Pea whistle steganography

[Image: Acme Thunderer 60.5 whistle]

Would anyone notice if a referee's whistle transmitted a secret data burst?

I do really follow the game. But every time the pea whistle sounds to start the jam I can't help but think of the possibility of embedding data in the frequency fluctuation. I'm sure it's alternating between two distinct frequencies. Is it really that binary? How random is the fluctuation? Could it be synthesized to contain data, and could that be read back?

I found a staggeringly detailed Wikipedia article about the physics of whistles – but not a single word there about the effects of adding a pea inside, which is obviously the cause of the frequency modulation.

To investigate this I bought a metallic pea whistle, the Acme Thunderer 60.5, pictured here. Recording its sound wasn't straightforward as the laptop microphone couldn't record the sound without clipping. The sound is incredibly loud indeed – I borrowed a sound pressure meter and it showed a peak level of 106.3 dB(A) at a distance of 70 cm, which translates to 103 dB at the standard 1 m distance. (For some reason I suddenly didn't want to make another measurement to get the distance right.)

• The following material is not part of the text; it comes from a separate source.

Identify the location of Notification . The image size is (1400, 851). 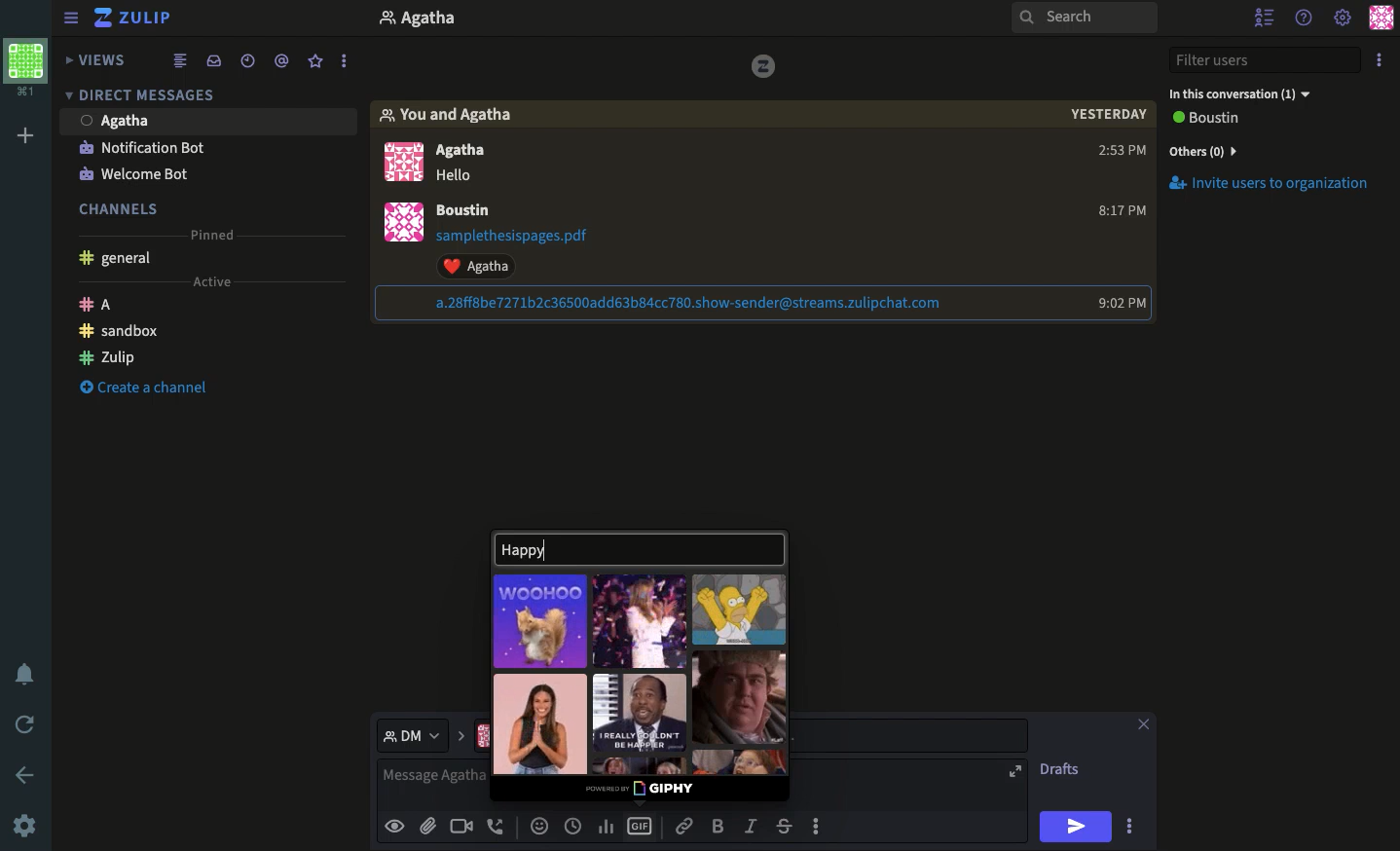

[Image: Display of a sound pressure meter showing 106.3 dB max.]

Later I found a microphone that was happy about the decibels and got this spectrogram of a 500-millisecond whistle.

[Image: Spectrogram showing a tone with frequency shifts.]

The whistle seems to contain a sliding beginning phase, a long steady phase with frequency shifts, and a short sliding end phase. The "tail" after the end slide is just a room reverb and I'm not going to need it just yet. A slight amplitude modulation can be seen in the oscillogram. There's also noise on somewhat narrow bands around the harmonics.

The FM content is most clearly visible in the second and third harmonics. And seems like it could very well fit FSK data!

Making it sound right

I'm no expert on synthesizers, so I decided to write everything from scratch (whistle-encode.pl). But I know the start phase of a sound, called the attack, is pretty important in identification. It's simple to write the rest of the fundamental tone as a simple FSK modulator; at every sample point, a data-dependent increment is added to a phase accumulator, and the signal is the cosine of the accumulator. I used a low-pass IIR filter before frequency modulation to make the transitions smoother and more "natural".

Adding the harmonics is just a matter of measuring their relative powers from the spectrogram, multiplying the fundamental phase angle by the index of the harmonic, and then multiplying the cosine of that phase angle by the relative power of that harmonic. SoX takes care of the WAV headers.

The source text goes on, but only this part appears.